- Opening Delimiter -

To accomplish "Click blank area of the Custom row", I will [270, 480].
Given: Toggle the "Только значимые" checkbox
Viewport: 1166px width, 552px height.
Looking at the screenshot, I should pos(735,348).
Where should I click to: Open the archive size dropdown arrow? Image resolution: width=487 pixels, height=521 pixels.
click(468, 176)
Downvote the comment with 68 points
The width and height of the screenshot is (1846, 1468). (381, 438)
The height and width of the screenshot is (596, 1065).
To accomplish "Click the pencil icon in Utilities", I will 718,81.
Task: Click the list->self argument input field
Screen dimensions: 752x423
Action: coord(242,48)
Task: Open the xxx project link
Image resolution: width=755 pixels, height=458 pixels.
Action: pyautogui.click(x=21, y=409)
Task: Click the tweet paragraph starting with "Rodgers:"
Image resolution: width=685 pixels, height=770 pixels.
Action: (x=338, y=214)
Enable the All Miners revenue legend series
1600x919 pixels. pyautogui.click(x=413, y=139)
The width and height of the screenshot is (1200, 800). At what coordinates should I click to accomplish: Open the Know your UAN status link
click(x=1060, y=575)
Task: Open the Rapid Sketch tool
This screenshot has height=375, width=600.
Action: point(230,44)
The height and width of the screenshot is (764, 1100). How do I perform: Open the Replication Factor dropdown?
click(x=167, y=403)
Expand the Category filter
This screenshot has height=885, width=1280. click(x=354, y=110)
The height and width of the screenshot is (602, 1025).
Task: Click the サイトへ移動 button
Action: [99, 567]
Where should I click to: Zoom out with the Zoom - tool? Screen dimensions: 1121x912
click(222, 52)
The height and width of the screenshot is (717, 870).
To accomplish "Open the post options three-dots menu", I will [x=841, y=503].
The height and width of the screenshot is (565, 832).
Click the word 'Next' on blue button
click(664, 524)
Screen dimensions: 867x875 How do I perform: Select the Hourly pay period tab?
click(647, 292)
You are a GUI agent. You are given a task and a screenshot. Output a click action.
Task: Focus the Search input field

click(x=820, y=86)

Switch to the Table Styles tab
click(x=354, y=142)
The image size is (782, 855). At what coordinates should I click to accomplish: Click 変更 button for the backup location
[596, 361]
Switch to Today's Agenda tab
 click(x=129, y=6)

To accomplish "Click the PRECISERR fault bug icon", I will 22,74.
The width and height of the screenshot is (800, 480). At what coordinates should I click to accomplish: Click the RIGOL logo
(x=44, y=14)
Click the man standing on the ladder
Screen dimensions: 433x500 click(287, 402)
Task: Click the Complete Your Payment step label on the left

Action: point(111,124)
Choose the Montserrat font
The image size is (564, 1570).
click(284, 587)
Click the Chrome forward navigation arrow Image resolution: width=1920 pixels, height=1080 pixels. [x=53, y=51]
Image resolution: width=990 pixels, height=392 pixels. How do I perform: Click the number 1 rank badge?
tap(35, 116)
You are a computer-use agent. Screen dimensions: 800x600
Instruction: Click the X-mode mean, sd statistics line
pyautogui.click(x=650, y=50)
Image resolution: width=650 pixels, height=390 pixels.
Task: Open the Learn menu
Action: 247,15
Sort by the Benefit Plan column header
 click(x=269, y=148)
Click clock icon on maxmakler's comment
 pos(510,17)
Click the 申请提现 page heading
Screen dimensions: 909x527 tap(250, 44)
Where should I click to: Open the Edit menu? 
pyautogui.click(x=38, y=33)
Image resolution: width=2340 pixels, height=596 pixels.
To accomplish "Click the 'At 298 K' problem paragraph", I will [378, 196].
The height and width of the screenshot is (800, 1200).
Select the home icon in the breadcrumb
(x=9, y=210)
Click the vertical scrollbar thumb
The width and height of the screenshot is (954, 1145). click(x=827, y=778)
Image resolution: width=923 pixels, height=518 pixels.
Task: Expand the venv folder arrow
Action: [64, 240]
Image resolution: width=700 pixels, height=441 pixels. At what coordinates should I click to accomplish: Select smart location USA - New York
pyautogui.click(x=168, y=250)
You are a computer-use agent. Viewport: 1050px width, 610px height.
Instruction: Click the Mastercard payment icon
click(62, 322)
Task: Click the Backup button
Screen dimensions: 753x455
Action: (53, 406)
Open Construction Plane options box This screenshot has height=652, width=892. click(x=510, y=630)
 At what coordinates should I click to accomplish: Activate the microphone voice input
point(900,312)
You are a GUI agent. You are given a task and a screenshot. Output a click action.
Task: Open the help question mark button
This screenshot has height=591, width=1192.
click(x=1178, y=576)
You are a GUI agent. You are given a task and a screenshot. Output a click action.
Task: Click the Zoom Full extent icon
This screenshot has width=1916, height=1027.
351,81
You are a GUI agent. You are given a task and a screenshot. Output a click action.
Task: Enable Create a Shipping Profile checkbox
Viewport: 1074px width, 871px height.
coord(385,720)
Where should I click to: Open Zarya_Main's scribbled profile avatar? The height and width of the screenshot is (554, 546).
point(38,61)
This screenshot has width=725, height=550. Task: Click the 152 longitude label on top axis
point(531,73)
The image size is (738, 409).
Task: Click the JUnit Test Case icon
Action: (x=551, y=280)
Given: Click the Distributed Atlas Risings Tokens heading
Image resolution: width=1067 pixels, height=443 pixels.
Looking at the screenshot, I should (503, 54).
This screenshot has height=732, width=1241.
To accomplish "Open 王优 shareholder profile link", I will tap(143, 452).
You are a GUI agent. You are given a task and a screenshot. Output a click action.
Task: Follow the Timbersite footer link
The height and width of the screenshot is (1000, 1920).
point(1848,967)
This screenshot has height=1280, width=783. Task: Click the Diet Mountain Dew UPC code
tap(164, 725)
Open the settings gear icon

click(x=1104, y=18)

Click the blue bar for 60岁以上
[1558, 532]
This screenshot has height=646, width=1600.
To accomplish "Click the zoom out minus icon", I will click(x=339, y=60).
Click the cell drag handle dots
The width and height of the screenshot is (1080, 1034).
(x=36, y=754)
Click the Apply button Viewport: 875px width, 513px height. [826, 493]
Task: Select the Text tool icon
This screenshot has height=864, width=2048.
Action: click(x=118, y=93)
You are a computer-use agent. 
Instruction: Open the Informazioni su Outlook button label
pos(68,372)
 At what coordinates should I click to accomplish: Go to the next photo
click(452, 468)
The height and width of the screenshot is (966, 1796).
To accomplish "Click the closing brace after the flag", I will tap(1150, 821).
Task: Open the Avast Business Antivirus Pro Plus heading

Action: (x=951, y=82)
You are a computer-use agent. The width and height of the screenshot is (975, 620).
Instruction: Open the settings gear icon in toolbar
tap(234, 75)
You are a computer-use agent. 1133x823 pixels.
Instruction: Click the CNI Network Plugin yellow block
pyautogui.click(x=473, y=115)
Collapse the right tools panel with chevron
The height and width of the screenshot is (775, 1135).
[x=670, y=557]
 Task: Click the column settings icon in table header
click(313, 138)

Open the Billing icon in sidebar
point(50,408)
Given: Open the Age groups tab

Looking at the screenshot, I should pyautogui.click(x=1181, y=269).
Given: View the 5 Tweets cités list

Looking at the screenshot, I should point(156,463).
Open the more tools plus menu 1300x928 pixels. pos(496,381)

- Closing Delimiter -

> **Action item**:
Check each line of the listing for "options", and copy the ones that hold it.

> **Response to the exercise**:
To accomplish "Open the post options three-dots menu", I will [x=841, y=503].
Open Construction Plane options box This screenshot has height=652, width=892. click(x=510, y=630)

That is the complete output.